▶ _Goal_:
Could you copy out every line of the material below verbatim?

(Item-finding material)
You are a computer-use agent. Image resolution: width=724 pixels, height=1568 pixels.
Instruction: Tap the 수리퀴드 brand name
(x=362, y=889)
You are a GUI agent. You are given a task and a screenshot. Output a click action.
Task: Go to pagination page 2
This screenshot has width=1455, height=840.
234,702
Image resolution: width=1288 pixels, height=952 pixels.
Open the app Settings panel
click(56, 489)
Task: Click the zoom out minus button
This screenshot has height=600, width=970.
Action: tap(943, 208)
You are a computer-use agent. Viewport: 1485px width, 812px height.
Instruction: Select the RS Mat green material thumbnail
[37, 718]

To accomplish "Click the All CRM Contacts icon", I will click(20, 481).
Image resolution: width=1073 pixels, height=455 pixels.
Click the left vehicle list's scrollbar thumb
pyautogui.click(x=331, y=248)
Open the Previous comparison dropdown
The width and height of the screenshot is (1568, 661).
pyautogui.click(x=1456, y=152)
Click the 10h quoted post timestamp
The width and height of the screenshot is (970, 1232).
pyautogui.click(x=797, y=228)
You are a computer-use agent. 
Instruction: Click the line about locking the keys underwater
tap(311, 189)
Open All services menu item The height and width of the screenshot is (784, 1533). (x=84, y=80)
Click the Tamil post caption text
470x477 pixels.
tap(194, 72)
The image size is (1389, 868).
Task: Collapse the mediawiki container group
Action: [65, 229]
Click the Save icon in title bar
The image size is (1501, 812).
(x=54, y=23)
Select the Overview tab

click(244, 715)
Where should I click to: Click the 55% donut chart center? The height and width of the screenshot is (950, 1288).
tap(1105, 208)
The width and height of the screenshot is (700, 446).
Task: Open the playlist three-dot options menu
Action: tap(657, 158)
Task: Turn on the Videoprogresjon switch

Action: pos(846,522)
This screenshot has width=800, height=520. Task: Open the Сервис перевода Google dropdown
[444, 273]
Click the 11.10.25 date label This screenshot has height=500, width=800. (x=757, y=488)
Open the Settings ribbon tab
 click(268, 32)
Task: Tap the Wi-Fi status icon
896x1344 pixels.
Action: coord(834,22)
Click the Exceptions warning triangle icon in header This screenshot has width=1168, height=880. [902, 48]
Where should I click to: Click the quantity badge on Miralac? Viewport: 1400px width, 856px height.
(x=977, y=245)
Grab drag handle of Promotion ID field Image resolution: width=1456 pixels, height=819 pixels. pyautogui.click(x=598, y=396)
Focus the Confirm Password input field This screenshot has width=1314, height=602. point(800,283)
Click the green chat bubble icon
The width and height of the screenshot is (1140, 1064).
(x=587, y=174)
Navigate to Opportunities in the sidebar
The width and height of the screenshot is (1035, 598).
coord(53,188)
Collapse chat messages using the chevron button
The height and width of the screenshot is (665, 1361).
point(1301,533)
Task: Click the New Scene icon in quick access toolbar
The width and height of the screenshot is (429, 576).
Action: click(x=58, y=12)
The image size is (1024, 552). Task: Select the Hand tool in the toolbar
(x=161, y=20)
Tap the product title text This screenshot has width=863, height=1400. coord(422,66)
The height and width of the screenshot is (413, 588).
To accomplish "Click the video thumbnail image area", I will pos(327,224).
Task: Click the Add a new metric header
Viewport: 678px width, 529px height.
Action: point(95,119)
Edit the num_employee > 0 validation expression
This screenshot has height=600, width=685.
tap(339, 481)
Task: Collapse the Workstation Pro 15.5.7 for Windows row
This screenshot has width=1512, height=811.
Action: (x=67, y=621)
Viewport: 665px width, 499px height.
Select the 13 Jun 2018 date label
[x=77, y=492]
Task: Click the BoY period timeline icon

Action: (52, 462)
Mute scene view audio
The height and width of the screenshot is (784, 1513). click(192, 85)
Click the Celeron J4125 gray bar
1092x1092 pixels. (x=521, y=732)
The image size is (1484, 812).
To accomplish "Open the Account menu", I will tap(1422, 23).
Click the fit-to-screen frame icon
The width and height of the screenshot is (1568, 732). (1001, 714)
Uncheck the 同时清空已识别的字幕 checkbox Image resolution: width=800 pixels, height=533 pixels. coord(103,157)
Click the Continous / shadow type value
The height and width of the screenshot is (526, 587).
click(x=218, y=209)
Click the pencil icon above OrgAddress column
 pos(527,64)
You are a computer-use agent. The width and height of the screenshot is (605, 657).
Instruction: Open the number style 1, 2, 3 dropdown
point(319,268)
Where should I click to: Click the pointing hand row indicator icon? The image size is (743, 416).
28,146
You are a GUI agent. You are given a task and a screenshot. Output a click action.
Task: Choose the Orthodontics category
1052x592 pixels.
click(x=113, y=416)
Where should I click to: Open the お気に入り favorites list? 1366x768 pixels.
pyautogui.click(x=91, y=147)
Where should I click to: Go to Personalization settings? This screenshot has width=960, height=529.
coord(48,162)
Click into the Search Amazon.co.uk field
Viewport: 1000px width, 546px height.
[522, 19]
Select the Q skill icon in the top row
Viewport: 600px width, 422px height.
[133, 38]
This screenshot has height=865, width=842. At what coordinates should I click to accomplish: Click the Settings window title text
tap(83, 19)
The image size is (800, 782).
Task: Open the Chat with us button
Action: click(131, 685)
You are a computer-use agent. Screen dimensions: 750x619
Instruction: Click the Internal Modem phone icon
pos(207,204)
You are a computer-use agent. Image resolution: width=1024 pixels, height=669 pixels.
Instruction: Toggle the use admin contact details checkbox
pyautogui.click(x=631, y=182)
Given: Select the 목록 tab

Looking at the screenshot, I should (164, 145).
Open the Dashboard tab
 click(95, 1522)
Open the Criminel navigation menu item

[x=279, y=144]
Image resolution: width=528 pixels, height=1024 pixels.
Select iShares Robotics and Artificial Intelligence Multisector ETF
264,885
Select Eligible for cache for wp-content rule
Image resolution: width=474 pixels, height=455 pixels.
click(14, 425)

▶ _Exercise answer_:
You are a computer-use agent. Image resolution: width=724 pixels, height=1568 pixels.
Instruction: Tap the 수리퀴드 brand name
(x=362, y=889)
You are a GUI agent. You are given a task and a screenshot. Output a click action.
Task: Go to pagination page 2
This screenshot has width=1455, height=840.
234,702
Image resolution: width=1288 pixels, height=952 pixels.
Open the app Settings panel
click(56, 489)
Task: Click the zoom out minus button
This screenshot has height=600, width=970.
Action: tap(943, 208)
You are a computer-use agent. Viewport: 1485px width, 812px height.
Instruction: Select the RS Mat green material thumbnail
[37, 718]

To accomplish "Click the All CRM Contacts icon", I will click(20, 481).
Image resolution: width=1073 pixels, height=455 pixels.
Click the left vehicle list's scrollbar thumb
pyautogui.click(x=331, y=248)
Open the Previous comparison dropdown
The width and height of the screenshot is (1568, 661).
pyautogui.click(x=1456, y=152)
Click the 10h quoted post timestamp
The width and height of the screenshot is (970, 1232).
pyautogui.click(x=797, y=228)
You are a computer-use agent. 
Instruction: Click the line about locking the keys underwater
tap(311, 189)
Open All services menu item The height and width of the screenshot is (784, 1533). (x=84, y=80)
Click the Tamil post caption text
470x477 pixels.
tap(194, 72)
The image size is (1389, 868).
Task: Collapse the mediawiki container group
Action: [65, 229]
Click the Save icon in title bar
The image size is (1501, 812).
(x=54, y=23)
Select the Overview tab

click(244, 715)
Where should I click to: Click the 55% donut chart center? The height and width of the screenshot is (950, 1288).
tap(1105, 208)
The width and height of the screenshot is (700, 446).
Task: Open the playlist three-dot options menu
Action: tap(657, 158)
Task: Turn on the Videoprogresjon switch

Action: pos(846,522)
This screenshot has width=800, height=520. Task: Open the Сервис перевода Google dropdown
[444, 273]
Click the 11.10.25 date label This screenshot has height=500, width=800. (x=757, y=488)
Open the Settings ribbon tab
 click(268, 32)
Task: Tap the Wi-Fi status icon
896x1344 pixels.
Action: coord(834,22)
Click the Exceptions warning triangle icon in header This screenshot has width=1168, height=880. [902, 48]
Where should I click to: Click the quantity badge on Miralac? Viewport: 1400px width, 856px height.
(x=977, y=245)
Grab drag handle of Promotion ID field Image resolution: width=1456 pixels, height=819 pixels. pyautogui.click(x=598, y=396)
Focus the Confirm Password input field This screenshot has width=1314, height=602. point(800,283)
Click the green chat bubble icon
The width and height of the screenshot is (1140, 1064).
(x=587, y=174)
Navigate to Opportunities in the sidebar
The width and height of the screenshot is (1035, 598).
coord(53,188)
Collapse chat messages using the chevron button
The height and width of the screenshot is (665, 1361).
point(1301,533)
Task: Click the New Scene icon in quick access toolbar
The width and height of the screenshot is (429, 576).
Action: click(x=58, y=12)
The image size is (1024, 552). Task: Select the Hand tool in the toolbar
(x=161, y=20)
Tap the product title text This screenshot has width=863, height=1400. coord(422,66)
The height and width of the screenshot is (413, 588).
To accomplish "Click the video thumbnail image area", I will pos(327,224).
Task: Click the Add a new metric header
Viewport: 678px width, 529px height.
Action: point(95,119)
Edit the num_employee > 0 validation expression
This screenshot has height=600, width=685.
tap(339, 481)
Task: Collapse the Workstation Pro 15.5.7 for Windows row
This screenshot has width=1512, height=811.
Action: (x=67, y=621)
Viewport: 665px width, 499px height.
Select the 13 Jun 2018 date label
[x=77, y=492]
Task: Click the BoY period timeline icon

Action: (52, 462)
Mute scene view audio
The height and width of the screenshot is (784, 1513). click(192, 85)
Click the Celeron J4125 gray bar
1092x1092 pixels. (x=521, y=732)
The image size is (1484, 812).
To accomplish "Open the Account menu", I will tap(1422, 23).
Click the fit-to-screen frame icon
The width and height of the screenshot is (1568, 732). (1001, 714)
Uncheck the 同时清空已识别的字幕 checkbox Image resolution: width=800 pixels, height=533 pixels. coord(103,157)
Click the Continous / shadow type value
The height and width of the screenshot is (526, 587).
click(x=218, y=209)
Click the pencil icon above OrgAddress column
 pos(527,64)
You are a computer-use agent. The width and height of the screenshot is (605, 657).
Instruction: Open the number style 1, 2, 3 dropdown
point(319,268)
Where should I click to: Click the pointing hand row indicator icon? The image size is (743, 416).
28,146
You are a GUI agent. You are given a task and a screenshot. Output a click action.
Task: Choose the Orthodontics category
1052x592 pixels.
click(x=113, y=416)
Where should I click to: Open the お気に入り favorites list? 1366x768 pixels.
pyautogui.click(x=91, y=147)
Where should I click to: Go to Personalization settings? This screenshot has width=960, height=529.
coord(48,162)
Click into the Search Amazon.co.uk field
Viewport: 1000px width, 546px height.
[522, 19]
Select the Q skill icon in the top row
Viewport: 600px width, 422px height.
[133, 38]
This screenshot has height=865, width=842. At what coordinates should I click to accomplish: Click the Settings window title text
tap(83, 19)
The image size is (800, 782).
Task: Open the Chat with us button
Action: click(131, 685)
You are a computer-use agent. Screen dimensions: 750x619
Instruction: Click the Internal Modem phone icon
pos(207,204)
You are a computer-use agent. Image resolution: width=1024 pixels, height=669 pixels.
Instruction: Toggle the use admin contact details checkbox
pyautogui.click(x=631, y=182)
Given: Select the 목록 tab

Looking at the screenshot, I should (164, 145).
Open the Dashboard tab
 click(95, 1522)
Open the Criminel navigation menu item

[x=279, y=144]
Image resolution: width=528 pixels, height=1024 pixels.
Select iShares Robotics and Artificial Intelligence Multisector ETF
264,885
Select Eligible for cache for wp-content rule
Image resolution: width=474 pixels, height=455 pixels.
click(14, 425)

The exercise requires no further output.